I admit, I felt pressured to begin reconstruction “immediately”. I realize now that this was not perhaps the best route to go (multiple surgeries while going through immune suppressing treatment is not the safest route it turns out). I spent months on IV antibiotics due to infections at the surgical sites (daily nurse visits to my home, an IV pole in my living room . . . okay, I know you get it . . . cancer is not much fun). But, my point is that had I waited on the surgery (which was never presented to me as a real option) I probably would have avoided the multiple infections and loss of skin that occurred (sorry if that is too much information, but, that is what can happen: “morbidity” of your skin, especially radiated skin).
So, I could have waited. But, it is what it is and I prefer not to look backwards. But, there is no reason why someone else can’t perhaps make a better informed decision by hearing of my experience.
Incidentally, I had what is called a lat flap procedure. This was the only option for me. Oddly, I got a lot of grief over my decision to do the lat flap from women at a breast cancer support group. I believe they meant well, I know they did, but, I found it a little upsetting.

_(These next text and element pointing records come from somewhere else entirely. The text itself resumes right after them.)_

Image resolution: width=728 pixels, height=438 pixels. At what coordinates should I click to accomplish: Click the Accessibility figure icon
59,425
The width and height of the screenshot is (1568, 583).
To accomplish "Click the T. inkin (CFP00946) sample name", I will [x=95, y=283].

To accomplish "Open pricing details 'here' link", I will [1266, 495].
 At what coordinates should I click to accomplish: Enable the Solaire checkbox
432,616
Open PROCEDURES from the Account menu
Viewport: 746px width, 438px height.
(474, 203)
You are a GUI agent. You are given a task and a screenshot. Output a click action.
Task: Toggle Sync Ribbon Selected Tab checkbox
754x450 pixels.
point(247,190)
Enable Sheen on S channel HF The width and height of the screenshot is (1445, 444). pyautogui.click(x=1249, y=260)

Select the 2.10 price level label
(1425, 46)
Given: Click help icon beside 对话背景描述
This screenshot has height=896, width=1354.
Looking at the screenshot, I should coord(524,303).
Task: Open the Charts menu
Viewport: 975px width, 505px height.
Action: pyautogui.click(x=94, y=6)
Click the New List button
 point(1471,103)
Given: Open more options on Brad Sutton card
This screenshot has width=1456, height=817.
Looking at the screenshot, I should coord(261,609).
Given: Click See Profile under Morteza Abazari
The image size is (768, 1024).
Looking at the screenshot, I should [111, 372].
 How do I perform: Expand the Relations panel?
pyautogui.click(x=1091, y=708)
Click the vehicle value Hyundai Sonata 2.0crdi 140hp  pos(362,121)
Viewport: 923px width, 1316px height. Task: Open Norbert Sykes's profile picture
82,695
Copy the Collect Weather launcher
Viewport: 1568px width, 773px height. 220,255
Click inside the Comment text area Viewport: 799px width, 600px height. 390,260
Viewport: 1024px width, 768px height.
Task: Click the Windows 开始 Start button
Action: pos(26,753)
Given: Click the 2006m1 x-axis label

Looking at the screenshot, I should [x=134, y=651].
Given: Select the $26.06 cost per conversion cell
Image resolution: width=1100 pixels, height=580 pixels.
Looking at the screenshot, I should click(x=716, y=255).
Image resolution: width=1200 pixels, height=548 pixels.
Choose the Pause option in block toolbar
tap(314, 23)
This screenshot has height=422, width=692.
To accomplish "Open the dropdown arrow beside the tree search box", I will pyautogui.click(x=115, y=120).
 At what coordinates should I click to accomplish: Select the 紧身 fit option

I had, after all, consulted with many surgeons, I did research, I am not stupid (at least I didn’t think of myself that way). So, since it was not the kind of support I needed at the time I simply stopped going to the group. I knew for me it was the best decision I could make at the time. Those of us faced with these kinds of choices do not go about it without a lot of thought. As a result, when we are questioned about our decisions – our very hard to make choices – it is frustrating and I suppose, a little insulting.
My wish is that for newly diagnosed women, facing a mastectomy or other breast altering surgery, lumpectomy etc, is that they are presented with all options (not having reconstruction, having it “immediately” and having reconstruction at a later date). And my second wish is for those facing these choices that they be given the time, un-pressured time, to make their decision. And above all, as Chemobabe points out, once the decision has been made . . . it would be nice to have it trusted, not challenged or questioned.
There simply is not a one-size-fits-all approach to reconstructive surgery (whether to have it all, when to have it or type) any more than there is a one-size-fits-all bra.